Dakota Frost is a magical tattoo artist, the best in the SouthEast, with a mohawk that adds even more height to her 6ft2 heavily tattooed frame, a penchant for leather and an eye for a gorgeous man, or woman - she's not particularly fussy. I love Dakota, she is feisty and confident and is a little different from the usual urban fantasy heroine. Dakota identifies her self as a Skindancer - her tattoo's are more than just art, she has the ability to make her tattoos live, the vines that adorn her body can create an impenetrable barrier, the butterfly on her wrist can flap it's wings and flutter around the room and the dragon that is wrapped sinuously around her entire body will save her life. Yet Dakota isn't invincible, behind the bravado she is ill-equipped to defend herself and when she becomes the target of a serial killer we learn of her physical and emotional vulnerability.

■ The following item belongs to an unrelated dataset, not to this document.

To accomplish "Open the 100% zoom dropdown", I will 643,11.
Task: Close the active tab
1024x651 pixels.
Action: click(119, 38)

There are some quirky support characters including Dakota's ex girlfriend who is a Christian vampire Queen, the blind graphomancer/witch and a rather unprofessional man in black. The most delightful is Cinnamon, a teenage were tiger stray who attaches herself to Dakota with fierce devotion. It will be interesting to see how these characters play out during the series.
The plot of Frost Moon is fast paced and cleverly layered, there are several seemingly disparate threads that slowly weave together as the story unfolds. This is a gritty urban fantasy, there are some scenes and innuendo that are unpleasant though (with the exception of one which includes a ball gag and a cage) I didn't feel they were gratuitous. However I didn't think Dakota needed to salivate over everyone that crossed her path but I wrote that off as a misstep of a male author and was willing to overlook it.

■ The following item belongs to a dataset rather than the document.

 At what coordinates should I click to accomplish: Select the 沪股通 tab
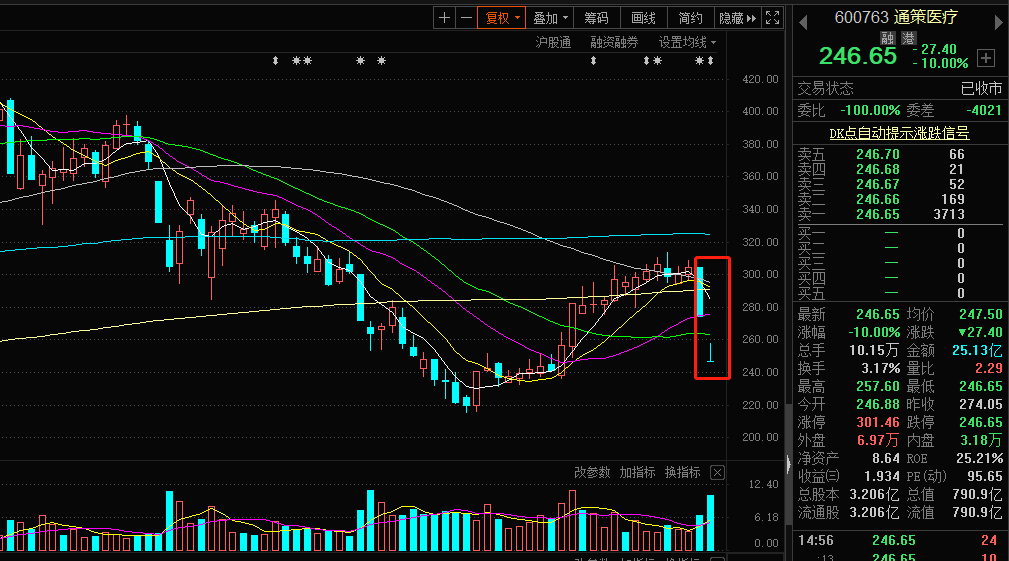click(553, 42)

I thought the world building was creative though I could have done without the street by street tour of Atlanta, it probably has more significance for someone who knows the city but I didn't find it relevant. There is plenty of interesting variety in the population though, vampires, weres of all descriptions, magicians, witches to name just a few. The Edgeworlders are part of the human world but very much on it's fringes at the same time.

Frost Moon is an interesting and imaginative urban fantasy series debut with attitude. It's a little darker than most with some raw edges but I am looking forward to seeing in what direction the author takes the second installment. Luckily I have Blood Rock to directly follow up with.